The problem seems to be that jitter caused by detecting v-retrace at random times and by other things going on, e.g. DRAM refresh means that some of the frames don't finish in time. The way I was handling that previously was by replacing the pattern for the first raster with a few stosws (less than the seven that should fit in a raster) so that there is some slack to be taken up.

This strategy doesn't seem to work with the extra stosb every three rasters. I haven't found a way to stabilise the pattern and about 1-2% of the frames don't complete in time. Moreover, jitter in raster bars towards the end of the frame is greater than an entire raster, and certainly doesn't come anywhere near fitting into the h-retrace period. Inserting nops between the stosw's also seems to just increase the number of frames that don't complete in time and doesn't improve stability.

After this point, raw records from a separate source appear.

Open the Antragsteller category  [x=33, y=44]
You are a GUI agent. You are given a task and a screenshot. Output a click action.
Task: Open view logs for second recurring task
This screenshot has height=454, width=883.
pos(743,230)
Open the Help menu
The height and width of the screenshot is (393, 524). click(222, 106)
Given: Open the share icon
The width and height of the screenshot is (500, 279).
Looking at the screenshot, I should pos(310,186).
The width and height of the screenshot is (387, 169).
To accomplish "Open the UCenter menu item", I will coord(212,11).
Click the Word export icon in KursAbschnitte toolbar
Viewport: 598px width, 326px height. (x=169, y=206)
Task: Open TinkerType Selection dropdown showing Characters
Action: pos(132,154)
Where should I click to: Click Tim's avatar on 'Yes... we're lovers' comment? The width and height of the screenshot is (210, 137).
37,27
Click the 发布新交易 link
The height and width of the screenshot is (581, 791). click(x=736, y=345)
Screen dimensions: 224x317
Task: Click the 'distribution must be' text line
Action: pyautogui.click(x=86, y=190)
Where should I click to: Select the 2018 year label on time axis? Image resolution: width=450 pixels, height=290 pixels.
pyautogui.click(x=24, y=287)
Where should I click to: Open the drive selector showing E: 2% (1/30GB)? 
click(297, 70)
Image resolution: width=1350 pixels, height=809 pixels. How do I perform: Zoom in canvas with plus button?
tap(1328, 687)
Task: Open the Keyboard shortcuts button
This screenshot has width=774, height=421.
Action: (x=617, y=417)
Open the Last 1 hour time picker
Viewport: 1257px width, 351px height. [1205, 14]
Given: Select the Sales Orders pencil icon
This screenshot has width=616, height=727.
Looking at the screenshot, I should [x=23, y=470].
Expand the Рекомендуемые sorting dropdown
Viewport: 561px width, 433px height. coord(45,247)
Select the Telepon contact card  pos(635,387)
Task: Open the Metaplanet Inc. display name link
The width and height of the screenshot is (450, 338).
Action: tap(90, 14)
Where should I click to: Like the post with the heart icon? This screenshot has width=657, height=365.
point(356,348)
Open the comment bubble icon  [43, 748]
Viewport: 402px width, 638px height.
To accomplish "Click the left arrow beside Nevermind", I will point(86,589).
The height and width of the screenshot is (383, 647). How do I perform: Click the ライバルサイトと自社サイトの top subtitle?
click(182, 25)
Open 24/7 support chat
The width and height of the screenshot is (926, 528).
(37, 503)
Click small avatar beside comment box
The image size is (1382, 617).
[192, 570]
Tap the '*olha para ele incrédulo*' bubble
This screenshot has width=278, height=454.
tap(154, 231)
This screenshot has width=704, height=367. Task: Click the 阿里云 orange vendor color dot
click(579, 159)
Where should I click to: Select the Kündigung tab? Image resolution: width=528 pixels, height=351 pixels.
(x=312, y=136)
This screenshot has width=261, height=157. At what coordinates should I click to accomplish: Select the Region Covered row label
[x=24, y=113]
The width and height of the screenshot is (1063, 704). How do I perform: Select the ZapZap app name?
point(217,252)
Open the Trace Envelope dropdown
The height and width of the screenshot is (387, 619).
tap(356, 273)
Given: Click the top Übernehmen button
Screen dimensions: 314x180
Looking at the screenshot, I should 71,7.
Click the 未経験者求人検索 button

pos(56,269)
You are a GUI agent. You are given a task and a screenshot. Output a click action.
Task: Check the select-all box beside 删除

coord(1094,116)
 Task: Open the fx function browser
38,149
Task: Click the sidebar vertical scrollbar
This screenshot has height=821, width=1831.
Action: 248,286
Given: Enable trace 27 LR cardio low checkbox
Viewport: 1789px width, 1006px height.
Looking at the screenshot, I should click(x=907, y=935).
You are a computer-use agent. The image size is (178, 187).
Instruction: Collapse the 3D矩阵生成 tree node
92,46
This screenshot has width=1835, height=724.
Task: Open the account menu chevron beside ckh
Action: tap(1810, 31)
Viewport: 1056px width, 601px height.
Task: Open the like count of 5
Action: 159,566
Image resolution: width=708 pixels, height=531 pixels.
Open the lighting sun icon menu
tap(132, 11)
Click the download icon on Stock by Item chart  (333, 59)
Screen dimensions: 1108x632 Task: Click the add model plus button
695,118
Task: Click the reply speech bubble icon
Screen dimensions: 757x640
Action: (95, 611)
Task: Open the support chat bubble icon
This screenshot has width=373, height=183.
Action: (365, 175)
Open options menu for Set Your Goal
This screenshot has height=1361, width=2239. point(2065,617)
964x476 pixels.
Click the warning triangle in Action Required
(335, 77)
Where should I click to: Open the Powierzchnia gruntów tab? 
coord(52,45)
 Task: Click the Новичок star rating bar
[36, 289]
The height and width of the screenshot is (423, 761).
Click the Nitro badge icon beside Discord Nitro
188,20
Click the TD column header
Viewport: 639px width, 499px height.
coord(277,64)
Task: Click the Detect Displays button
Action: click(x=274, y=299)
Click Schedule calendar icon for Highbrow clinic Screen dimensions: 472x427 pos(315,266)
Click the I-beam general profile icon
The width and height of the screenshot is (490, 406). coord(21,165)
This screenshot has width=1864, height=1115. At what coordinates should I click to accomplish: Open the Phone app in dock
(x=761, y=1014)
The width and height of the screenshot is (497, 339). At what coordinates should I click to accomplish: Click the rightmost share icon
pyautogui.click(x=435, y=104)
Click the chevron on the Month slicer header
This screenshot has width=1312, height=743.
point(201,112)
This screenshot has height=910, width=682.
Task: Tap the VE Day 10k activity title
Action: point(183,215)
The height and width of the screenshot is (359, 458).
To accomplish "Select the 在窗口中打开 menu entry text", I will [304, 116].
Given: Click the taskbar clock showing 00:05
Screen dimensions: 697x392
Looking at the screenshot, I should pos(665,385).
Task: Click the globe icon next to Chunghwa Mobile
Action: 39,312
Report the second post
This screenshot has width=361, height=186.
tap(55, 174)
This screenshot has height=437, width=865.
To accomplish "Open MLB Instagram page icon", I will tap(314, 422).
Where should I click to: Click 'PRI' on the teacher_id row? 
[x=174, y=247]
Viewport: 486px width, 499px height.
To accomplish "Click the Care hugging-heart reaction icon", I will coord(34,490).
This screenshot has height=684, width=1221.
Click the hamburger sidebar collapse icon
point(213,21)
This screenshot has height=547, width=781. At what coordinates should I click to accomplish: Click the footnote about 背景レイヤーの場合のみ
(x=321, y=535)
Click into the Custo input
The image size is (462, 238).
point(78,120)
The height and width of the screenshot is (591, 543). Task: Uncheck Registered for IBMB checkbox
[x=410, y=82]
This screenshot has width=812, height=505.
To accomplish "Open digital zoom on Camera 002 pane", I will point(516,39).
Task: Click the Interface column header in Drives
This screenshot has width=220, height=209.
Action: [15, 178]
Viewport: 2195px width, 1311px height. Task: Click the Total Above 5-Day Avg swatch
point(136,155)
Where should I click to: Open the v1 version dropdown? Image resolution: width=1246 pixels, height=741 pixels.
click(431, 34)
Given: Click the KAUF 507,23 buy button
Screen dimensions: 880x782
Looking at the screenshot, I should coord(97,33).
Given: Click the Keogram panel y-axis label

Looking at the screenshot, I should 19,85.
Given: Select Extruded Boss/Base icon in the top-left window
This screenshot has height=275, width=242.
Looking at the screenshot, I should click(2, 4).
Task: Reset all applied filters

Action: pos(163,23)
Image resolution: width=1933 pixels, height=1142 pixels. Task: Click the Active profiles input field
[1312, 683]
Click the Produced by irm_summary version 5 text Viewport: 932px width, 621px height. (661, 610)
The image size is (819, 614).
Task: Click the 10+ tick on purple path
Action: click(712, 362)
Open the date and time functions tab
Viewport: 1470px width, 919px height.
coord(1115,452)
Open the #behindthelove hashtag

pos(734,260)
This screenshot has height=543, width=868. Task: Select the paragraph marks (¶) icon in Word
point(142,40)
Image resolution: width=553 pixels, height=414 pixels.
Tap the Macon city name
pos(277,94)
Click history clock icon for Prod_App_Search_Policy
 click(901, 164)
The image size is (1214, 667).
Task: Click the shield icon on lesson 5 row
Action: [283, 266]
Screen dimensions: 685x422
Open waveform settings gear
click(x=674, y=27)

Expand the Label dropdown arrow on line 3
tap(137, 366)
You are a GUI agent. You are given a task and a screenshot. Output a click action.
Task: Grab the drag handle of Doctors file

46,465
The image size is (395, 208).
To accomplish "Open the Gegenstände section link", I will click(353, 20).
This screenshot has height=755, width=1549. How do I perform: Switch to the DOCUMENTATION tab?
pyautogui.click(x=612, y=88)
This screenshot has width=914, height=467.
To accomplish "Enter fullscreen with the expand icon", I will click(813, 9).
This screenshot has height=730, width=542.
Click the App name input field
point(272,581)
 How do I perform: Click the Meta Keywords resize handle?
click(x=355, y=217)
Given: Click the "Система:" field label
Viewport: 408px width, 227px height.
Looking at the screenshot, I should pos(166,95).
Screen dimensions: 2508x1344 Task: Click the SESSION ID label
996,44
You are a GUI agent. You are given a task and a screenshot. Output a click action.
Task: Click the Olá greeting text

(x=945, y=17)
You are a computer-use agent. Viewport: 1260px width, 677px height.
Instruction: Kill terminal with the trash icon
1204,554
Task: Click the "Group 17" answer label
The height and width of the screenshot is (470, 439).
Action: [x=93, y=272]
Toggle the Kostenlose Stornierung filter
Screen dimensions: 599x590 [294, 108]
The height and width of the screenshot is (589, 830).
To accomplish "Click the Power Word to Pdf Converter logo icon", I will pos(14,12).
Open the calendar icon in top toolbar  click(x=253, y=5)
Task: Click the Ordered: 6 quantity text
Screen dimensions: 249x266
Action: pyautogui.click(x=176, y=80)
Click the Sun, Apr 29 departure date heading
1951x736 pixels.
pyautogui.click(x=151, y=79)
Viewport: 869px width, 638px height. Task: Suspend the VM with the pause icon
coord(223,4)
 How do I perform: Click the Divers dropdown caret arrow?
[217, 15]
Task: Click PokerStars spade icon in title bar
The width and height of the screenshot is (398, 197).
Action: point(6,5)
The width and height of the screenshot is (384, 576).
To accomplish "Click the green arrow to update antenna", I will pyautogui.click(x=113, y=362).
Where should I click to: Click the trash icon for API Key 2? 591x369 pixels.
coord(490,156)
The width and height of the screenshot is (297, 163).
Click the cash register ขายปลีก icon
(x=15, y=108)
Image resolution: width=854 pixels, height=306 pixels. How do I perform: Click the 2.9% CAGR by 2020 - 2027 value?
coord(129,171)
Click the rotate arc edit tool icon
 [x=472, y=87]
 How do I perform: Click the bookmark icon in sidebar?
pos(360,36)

I'm not sure that's a solvable problem, for two reasons: DRAM refresh is not going to go away and is probably not able to be synced with v-retrace in any way and the dot clock is probably not a small rational multiple of the CPU clock, so that some slack is actually always needed in order to get stability.

I might try adding one stosb per four rasters tonight and see if I can fit that in and still have enough slack for stability.

Having said all that, just putting 7 stosws per raster with zero nops between also did not result in a stable pattern. I actually needed to insert the nops to get the thing stable enough that jitter only occurs during the h-retrace period.

So perhaps the three raster pattern with the extra stosb can be stabilised with some pattern of nops. It doesn't seem all that easy to find if it does exist, though.

I think I may have been incredibly lucky with the 7 stosb per raster pattern that I found. It seems to be hard to find anything similar.

I think this all does add evidence for my contention that there is *something* repeating every raster, though it does show that there is some variability from raster to raster. It's not exactly the same pattern of wait states every time, I don't think.